§ Problem details
Find "Given: Click the dashboard icon next to 首页" in the entries below; copy that line through the last, exactly, with no pictures.

※ ※ ※

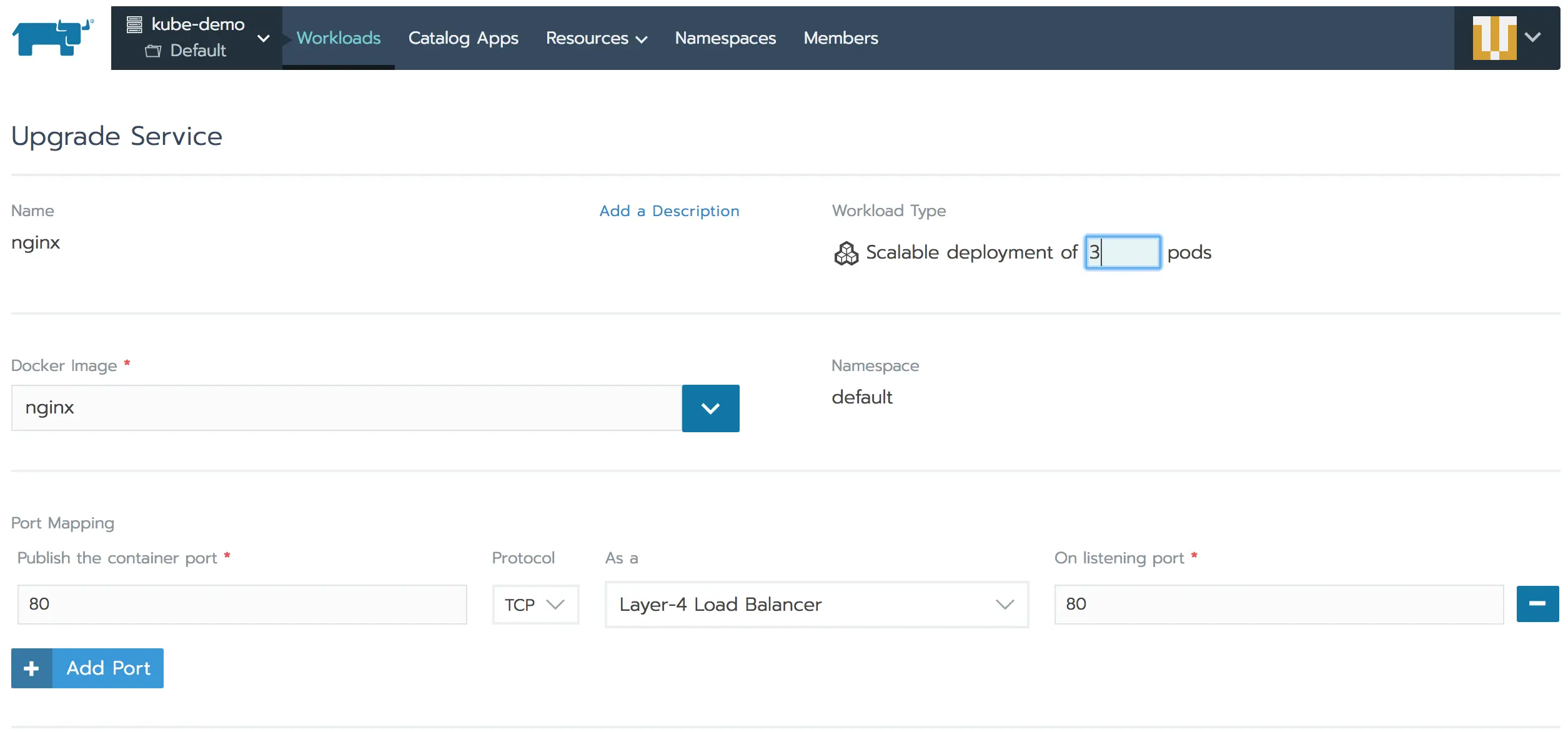Expand the kube-demo cluster selector chevron

pos(264,38)
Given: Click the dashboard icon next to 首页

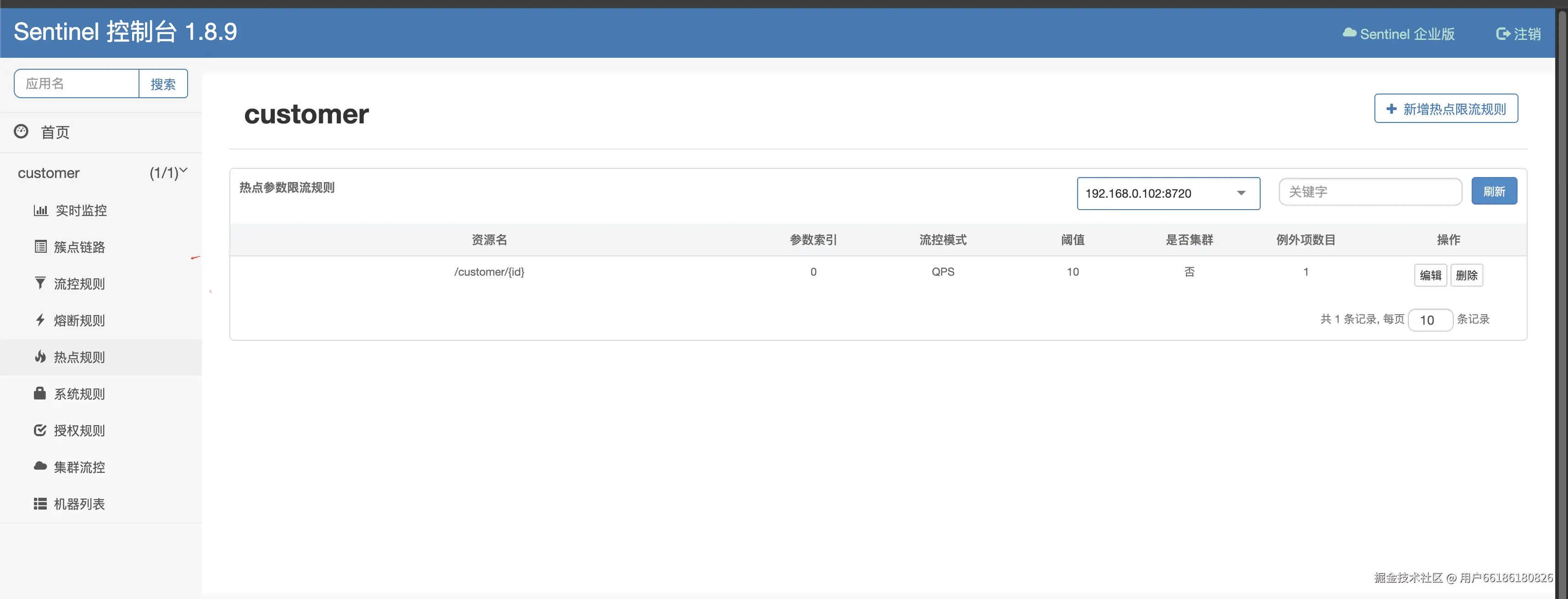Looking at the screenshot, I should (21, 132).
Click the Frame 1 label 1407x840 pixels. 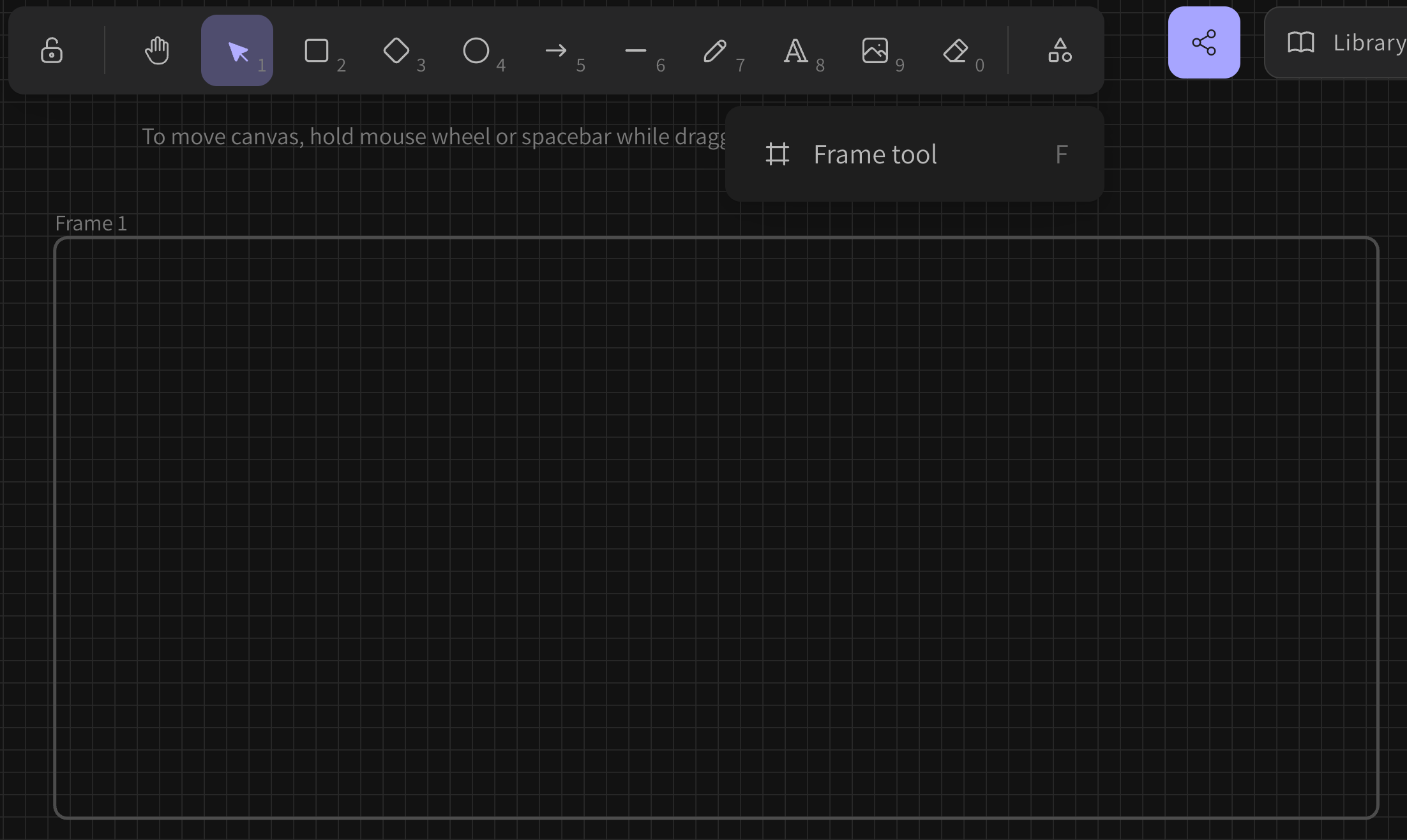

※ ※ ※

§ Task response
Given: Click the dashboard icon next to 首页

Looking at the screenshot, I should (21, 132).
Click the Frame 1 label 1407x840 pixels. 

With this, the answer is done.